Studies show CO2 has reached the bottom of the ocean.

Nature.com, Feb. 12, 2007

 

Human-generated carbon dioxide has sunk down to a great depth in the North Atlantic Ocean, a new study has shown. The work, published in Proceedings of the National Academy of Sciences1, suggests that the oceans store CO2 for longer than expected -- good news for reducing the risk of climate change, but bad news for marine life in the deep sea.

About half of the atmospheric CO2 produced by human activities since the beginning of the industrial revolution has ended up in the ocean2. The gas, along with oxygen and other compounds in the air, dissolves into the surface waters and is mixed around by the currents. Because the ocean is so huge, it has an enormous capacity to suck up gas.

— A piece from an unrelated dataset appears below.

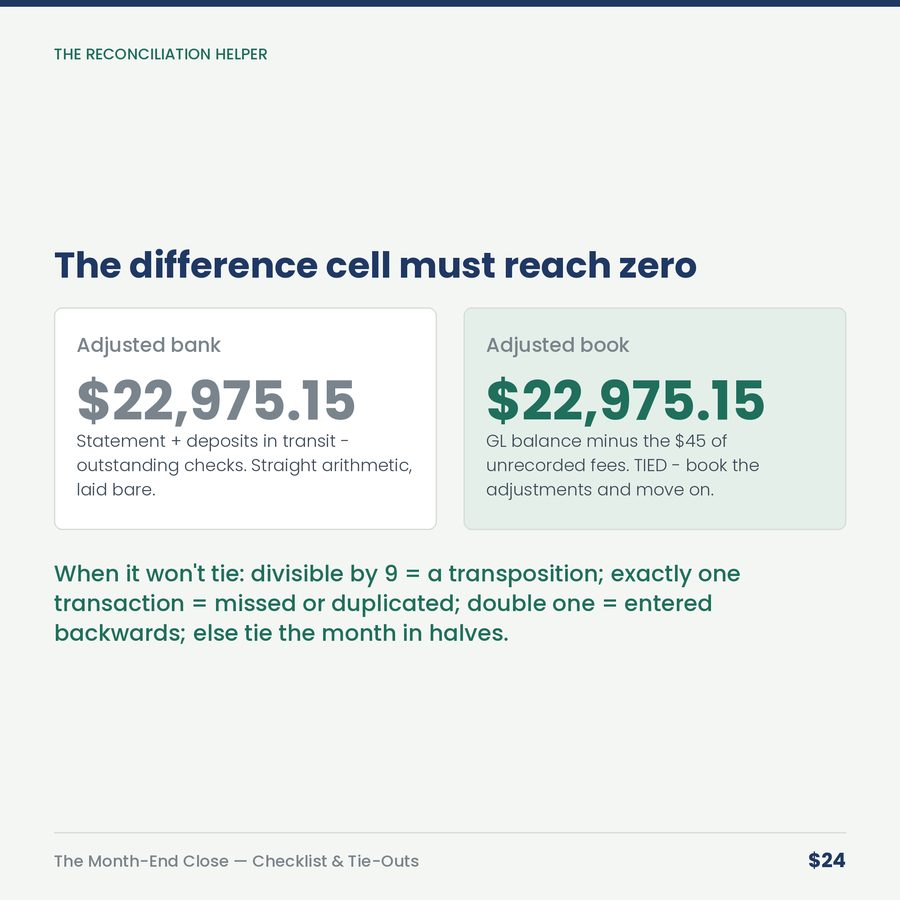Click the 'unrecorded fees. TIED' text line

Scientists have long known that CO2 would eventually be transported to the deep sea. But previous studies have been unable to spot man-made carbon dioxide at depths of greater than 4,000 metres. How much was down deep was a great unknown.

Now Douglas Wallace, at the Leibniz Institute of Marine Sciences at the University of Kiel, Germany, and colleagues say that the concentration of man-made CO2 in the western basin of the North Atlantic Ocean is at least 10% of that at the ocean surface. Wallace says that if the same holds true around the globe, then that would indicate a very large reservoir of man-made carbon in the ocean.

This study really emphasizes the "extraordinary invasion of what is now some 500 billion tons of fossil CO2 into the ocean", says Peter Brewer, an ocean chemist at Monterey Bay Research Aquarium Institute in Moss Landing, California.

Tracking carbon

Until now, scientists have grappled with detecting exactly where in the ocean human-generated carbon dioxide is stored. Most studies have used tracers of elements such as chlorofluorocarbons (CFCs) or 14C from nuclear bombs. But while anthropogenic carbon has been entering the atmosphere since the late 1800s, many of these tracers have only been around since the end of World War II.

Wallace and colleagues set themselves the challenge of developing a different way to look at older anthropogenic carbon in the oceans. They measured dissolved inorganic carbon and watched how its concentration changed over time in relation to other factors, including temperature, pH, dissolved nutrients and oxygen. Several decades worth of data let them work out the relationship between these factors and anthropogenic CO2 for different depths, down to 4000 metres.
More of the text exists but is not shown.